• **Ziel der Übung**:
Gib alle folgenden Einträge Zeile für Zeile wortgetreu wieder, aber lass die Bilder dabei weg.

........

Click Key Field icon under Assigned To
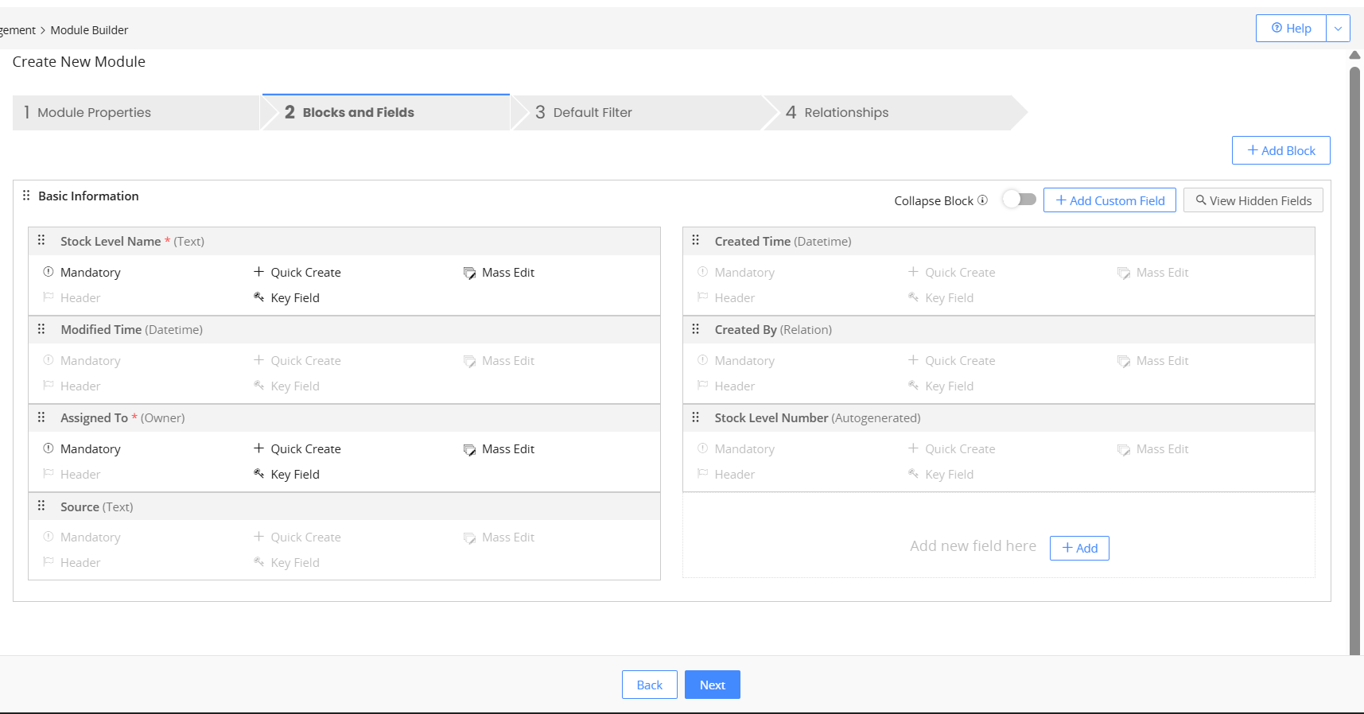The height and width of the screenshot is (714, 1364). tap(258, 474)
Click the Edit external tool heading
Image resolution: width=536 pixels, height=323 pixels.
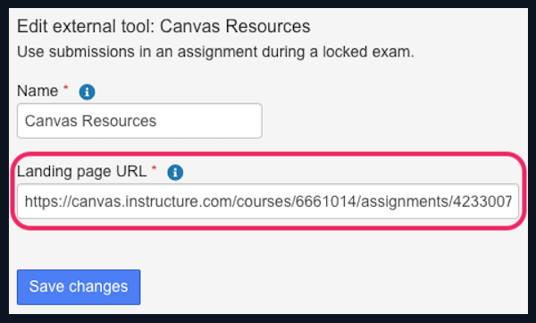pos(163,26)
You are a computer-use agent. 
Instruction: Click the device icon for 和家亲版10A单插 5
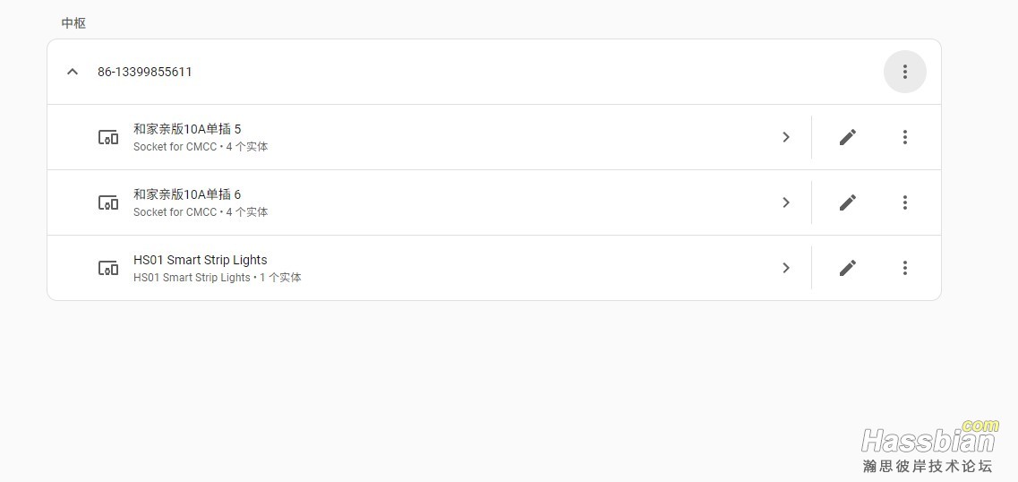(x=108, y=137)
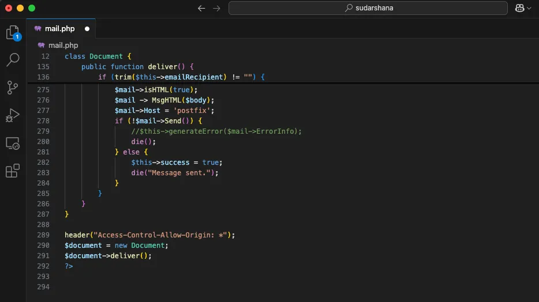Click line number 278 in the gutter
This screenshot has width=539, height=302.
(43, 121)
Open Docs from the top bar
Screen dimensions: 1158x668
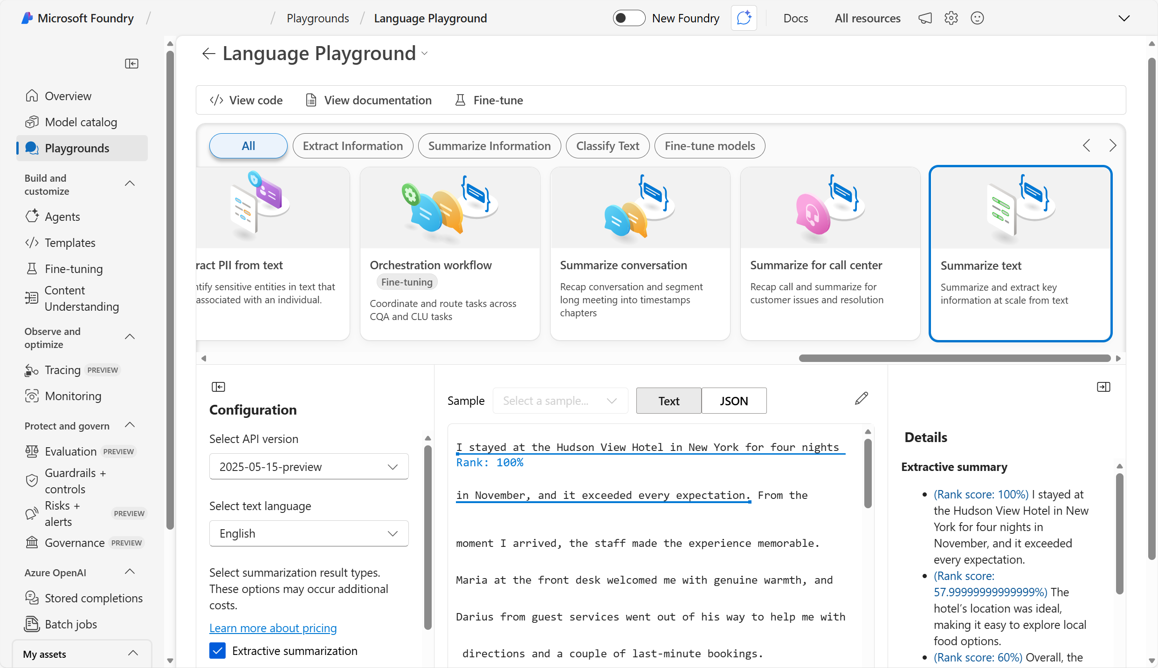796,18
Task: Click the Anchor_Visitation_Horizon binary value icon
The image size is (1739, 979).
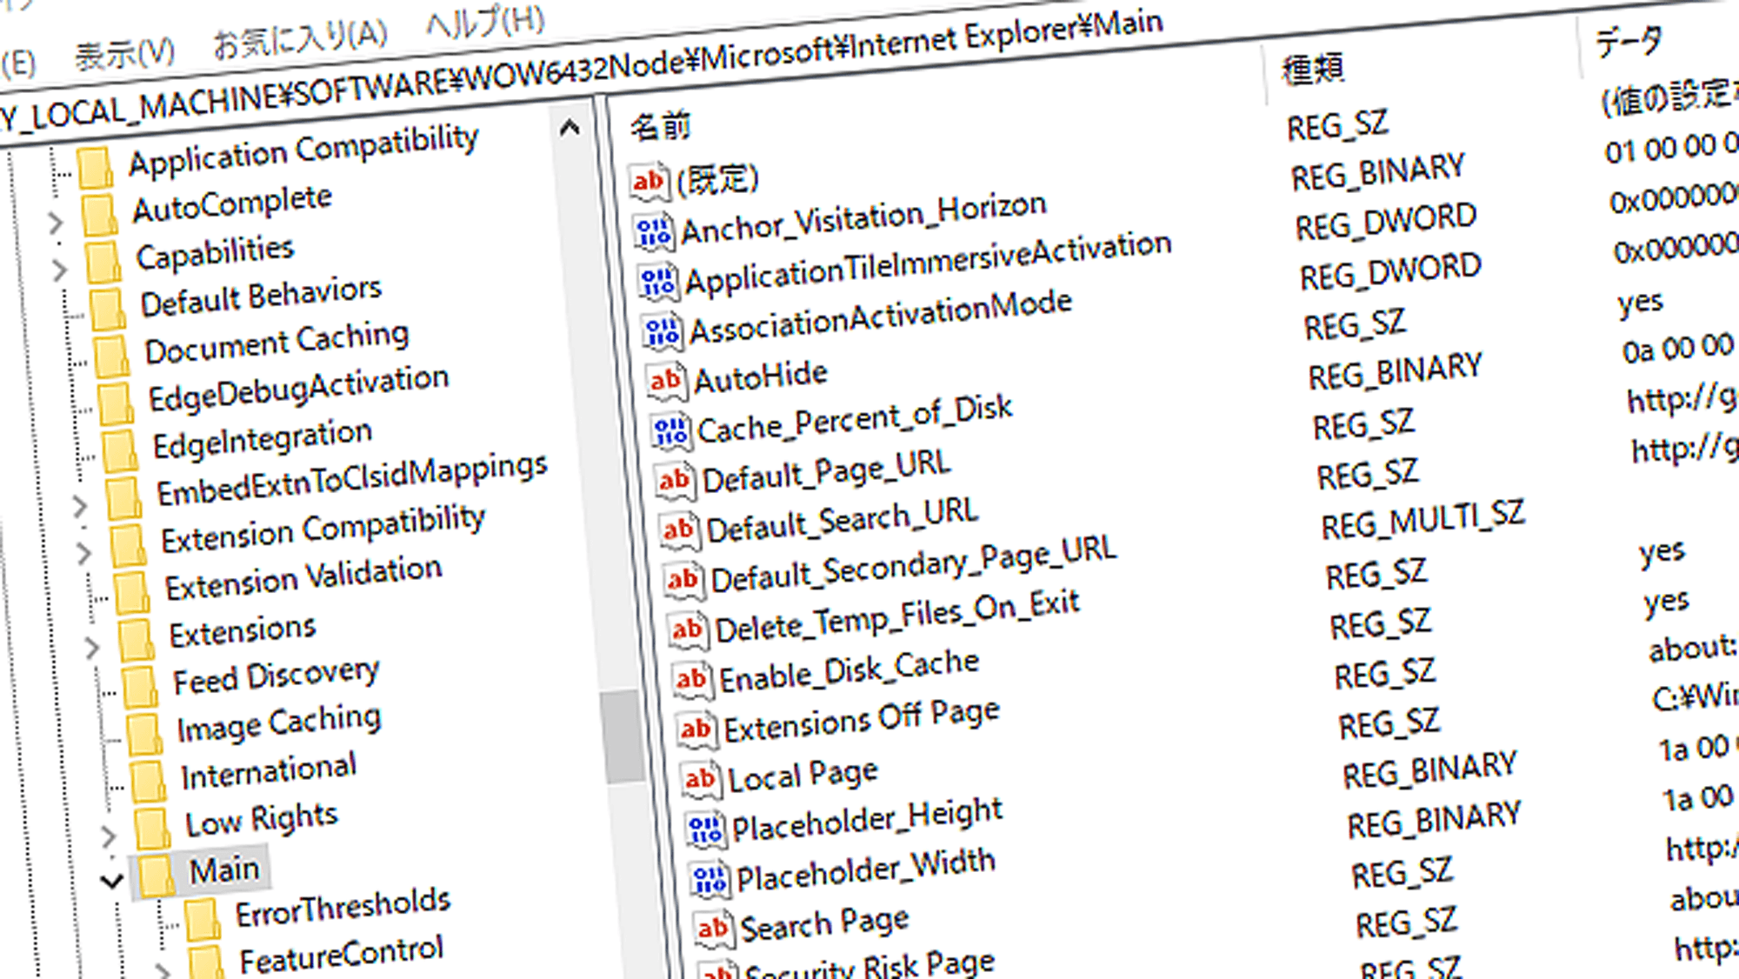Action: (654, 232)
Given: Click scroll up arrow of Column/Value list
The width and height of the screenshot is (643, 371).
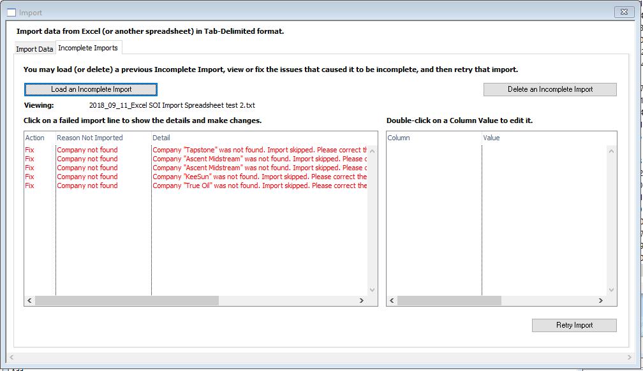Looking at the screenshot, I should (x=612, y=151).
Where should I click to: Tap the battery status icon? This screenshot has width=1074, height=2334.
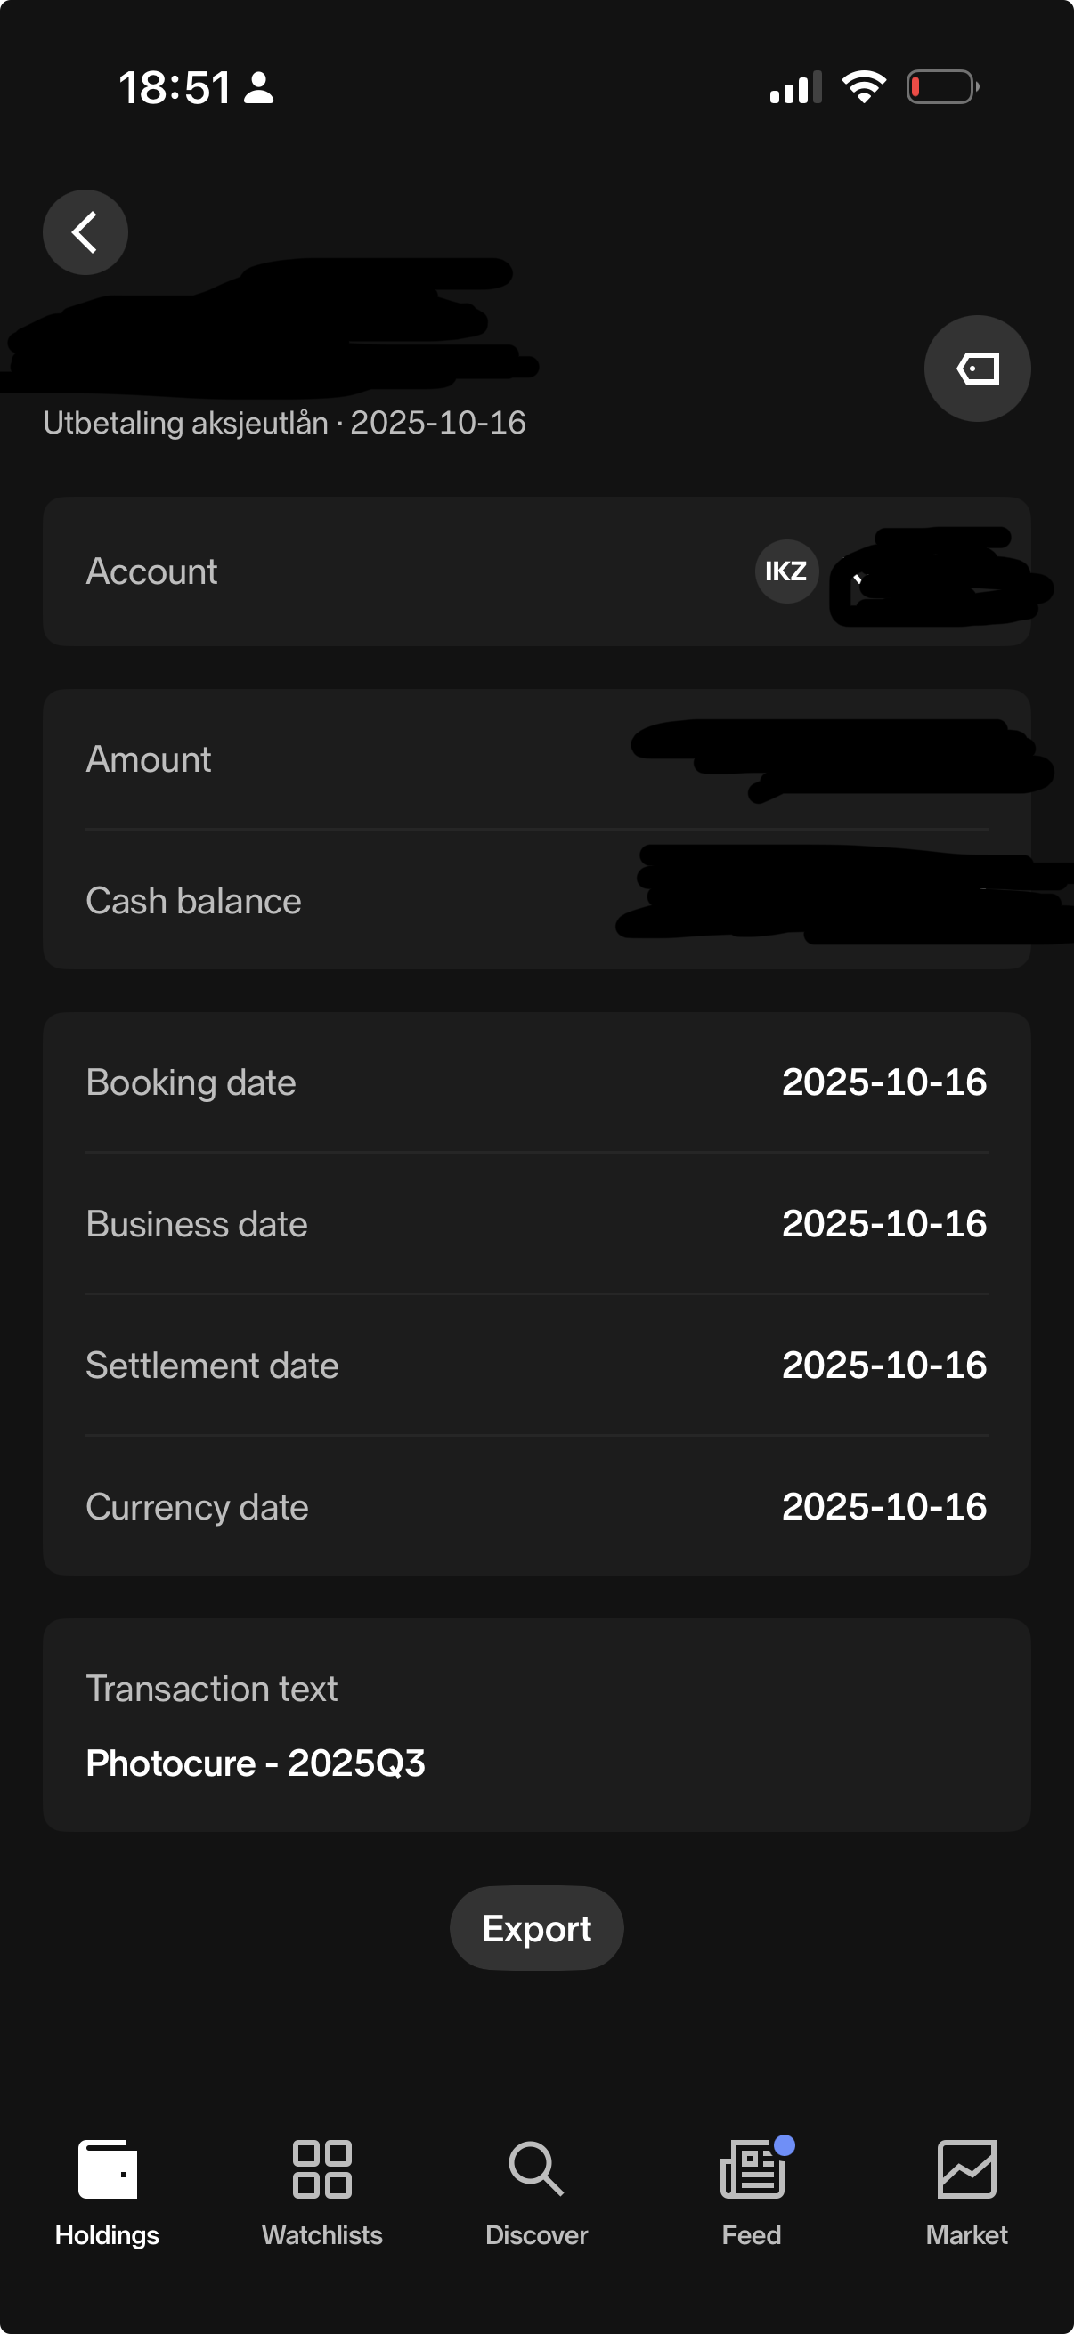(942, 88)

........

• **Lösung der Übung**:
Click Key Field icon under Assigned To
The height and width of the screenshot is (714, 1364). tap(258, 474)
Click the Edit external tool heading
Image resolution: width=536 pixels, height=323 pixels.
pos(163,26)
You are a computer-use agent. 
Instruction: Click the device icon for 和家亲版10A单插 5
(x=108, y=137)
Click line number 278 in the gutter
This screenshot has width=539, height=302.
(43, 121)
Open Docs from the top bar
Screen dimensions: 1158x668
796,18
Task: Click the Anchor_Visitation_Horizon binary value icon
The image size is (1739, 979).
Action: (654, 232)
Given: Click scroll up arrow of Column/Value list
The width and height of the screenshot is (643, 371).
Looking at the screenshot, I should (x=612, y=151).
Where should I click to: Tap the battery status icon? This screenshot has width=1074, height=2334.
(942, 88)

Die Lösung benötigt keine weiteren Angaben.